● **Requirement**: Which lines run from the one containing "The height and" to the end of the material below? Retype exactly those, both ends included, and nothing else.

● **Information provided**:
━━━━
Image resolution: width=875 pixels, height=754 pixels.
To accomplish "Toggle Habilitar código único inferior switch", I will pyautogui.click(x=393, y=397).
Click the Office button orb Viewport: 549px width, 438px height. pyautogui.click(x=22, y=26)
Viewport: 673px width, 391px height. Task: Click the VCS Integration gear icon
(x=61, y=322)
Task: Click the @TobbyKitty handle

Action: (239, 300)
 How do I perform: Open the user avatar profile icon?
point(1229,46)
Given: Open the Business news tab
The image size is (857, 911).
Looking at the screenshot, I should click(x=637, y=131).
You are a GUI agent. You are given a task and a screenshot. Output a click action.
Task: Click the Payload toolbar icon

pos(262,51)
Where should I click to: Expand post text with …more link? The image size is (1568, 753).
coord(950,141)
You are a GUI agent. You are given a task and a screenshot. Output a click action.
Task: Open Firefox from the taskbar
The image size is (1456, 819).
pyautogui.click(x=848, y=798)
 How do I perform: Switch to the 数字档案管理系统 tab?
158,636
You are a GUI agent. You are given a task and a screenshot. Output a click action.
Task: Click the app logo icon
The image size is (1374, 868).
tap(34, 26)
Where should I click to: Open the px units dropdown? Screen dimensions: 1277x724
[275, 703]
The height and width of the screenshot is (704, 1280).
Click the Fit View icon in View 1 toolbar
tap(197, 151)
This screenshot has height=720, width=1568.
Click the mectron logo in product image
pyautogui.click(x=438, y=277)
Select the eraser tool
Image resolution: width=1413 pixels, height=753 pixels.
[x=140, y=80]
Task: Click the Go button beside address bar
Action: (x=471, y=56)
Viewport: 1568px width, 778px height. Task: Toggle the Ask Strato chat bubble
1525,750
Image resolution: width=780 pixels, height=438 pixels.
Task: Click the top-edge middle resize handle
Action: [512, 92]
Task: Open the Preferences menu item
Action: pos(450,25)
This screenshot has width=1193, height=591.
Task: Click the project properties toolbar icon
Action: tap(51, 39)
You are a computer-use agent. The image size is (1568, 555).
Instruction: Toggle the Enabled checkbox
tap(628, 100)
━━━━
● **Task result**:
The height and width of the screenshot is (704, 1280).
Click the Fit View icon in View 1 toolbar
tap(197, 151)
This screenshot has height=720, width=1568.
Click the mectron logo in product image
pyautogui.click(x=438, y=277)
Select the eraser tool
Image resolution: width=1413 pixels, height=753 pixels.
[x=140, y=80]
Task: Click the Go button beside address bar
Action: (x=471, y=56)
Viewport: 1568px width, 778px height. Task: Toggle the Ask Strato chat bubble
1525,750
Image resolution: width=780 pixels, height=438 pixels.
Task: Click the top-edge middle resize handle
Action: [512, 92]
Task: Open the Preferences menu item
Action: pos(450,25)
This screenshot has width=1193, height=591.
Task: Click the project properties toolbar icon
Action: tap(51, 39)
You are a computer-use agent. The image size is (1568, 555).
Instruction: Toggle the Enabled checkbox
tap(628, 100)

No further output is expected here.